Hey guys, I'm looking to buy a few cook books dedicated to sauces. My head chef was telling me about one the books he has that has 600 sauces in it. Do any of you know of any books similar?


----------



## durangojo (Jul 30, 2007)

"Sauces" by James Peterson is what's on my bookshelf and my go to book...

joey


----------



## boar_d_laze (Feb 13, 2008)

+1 with Joey.

Peterson's book is great.  Like McGee's "On Food and Cooking," every good cookbook collection should have a copy of "Sauces." 

If you already have a pretty good idea of what you're doing, you also want David Larousse's "Sauce Bible."  If you're just starting to get into sauce making, you'd probably prefer to supplement Peterson with something like William's "Complete Book of Sauces."

BDL


----------



## phatch (Mar 29, 2002)

Another plug for Peterson's Sauces. In fact all the books of his I've read have been worth while.


----------



## chicagoterry (Apr 3, 2012)

Just bought the Peterson book a couple of weeks ago. I haven't finished reading it yet but I am extremely impressed with it. I have a lot of cookbooks and have recently been trying to pare the collection down but I made an exception for this one after looking it over pretty carefully. I'm learning a lot from it.

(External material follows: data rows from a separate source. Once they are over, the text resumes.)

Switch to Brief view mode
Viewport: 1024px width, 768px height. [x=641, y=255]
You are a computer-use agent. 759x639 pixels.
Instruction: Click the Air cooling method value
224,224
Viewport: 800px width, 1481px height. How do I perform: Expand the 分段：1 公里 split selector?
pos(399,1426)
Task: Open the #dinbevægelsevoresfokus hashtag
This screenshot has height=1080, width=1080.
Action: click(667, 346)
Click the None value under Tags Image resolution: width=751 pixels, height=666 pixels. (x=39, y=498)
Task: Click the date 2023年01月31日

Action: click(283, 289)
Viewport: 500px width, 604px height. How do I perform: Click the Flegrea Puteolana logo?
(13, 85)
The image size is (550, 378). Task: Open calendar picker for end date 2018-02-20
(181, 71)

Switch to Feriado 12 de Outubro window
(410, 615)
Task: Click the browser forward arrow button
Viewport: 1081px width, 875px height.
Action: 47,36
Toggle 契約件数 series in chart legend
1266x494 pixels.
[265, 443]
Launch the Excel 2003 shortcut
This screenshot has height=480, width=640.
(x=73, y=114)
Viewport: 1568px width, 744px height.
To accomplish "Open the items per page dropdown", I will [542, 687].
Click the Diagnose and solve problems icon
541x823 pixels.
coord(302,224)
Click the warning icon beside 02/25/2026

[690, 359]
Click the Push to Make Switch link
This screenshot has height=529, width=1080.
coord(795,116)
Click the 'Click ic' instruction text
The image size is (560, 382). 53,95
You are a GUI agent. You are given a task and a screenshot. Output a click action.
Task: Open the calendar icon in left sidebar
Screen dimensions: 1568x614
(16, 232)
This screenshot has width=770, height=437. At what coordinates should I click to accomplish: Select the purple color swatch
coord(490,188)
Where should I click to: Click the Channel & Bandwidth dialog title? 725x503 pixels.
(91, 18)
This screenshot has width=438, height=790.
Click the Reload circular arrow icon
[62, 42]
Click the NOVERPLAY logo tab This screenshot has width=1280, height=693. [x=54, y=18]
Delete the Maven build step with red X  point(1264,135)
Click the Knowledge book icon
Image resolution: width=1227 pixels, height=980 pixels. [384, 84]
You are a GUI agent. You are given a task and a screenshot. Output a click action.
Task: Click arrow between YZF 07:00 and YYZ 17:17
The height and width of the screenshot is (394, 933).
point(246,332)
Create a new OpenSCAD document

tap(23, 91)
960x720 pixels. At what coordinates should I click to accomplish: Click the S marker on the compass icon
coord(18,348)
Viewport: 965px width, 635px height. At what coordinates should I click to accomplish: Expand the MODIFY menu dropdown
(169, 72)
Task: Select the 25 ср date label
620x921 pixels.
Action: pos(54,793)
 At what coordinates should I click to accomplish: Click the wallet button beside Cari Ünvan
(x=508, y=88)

I can't believe I've cooked so long without it!


----------



## nathan kreider (Jul 13, 2012)

Thanks for the replies guys, pretty sure I will buy Peterson's sauce book.  But depending on my pay check, I may buy David Larousse's "Sauce Bible" as well, just to have it there, so once I advance a bit more in the kitchen, it is there for me to reference on more in depth sauces.


----------



## soulglazed (Sep 12, 2012)

I really liked The Complete Book Of Sauces, I'd recommend it just because it's a cheap little book. It's an older book but the recipes haven't aged at all.


----------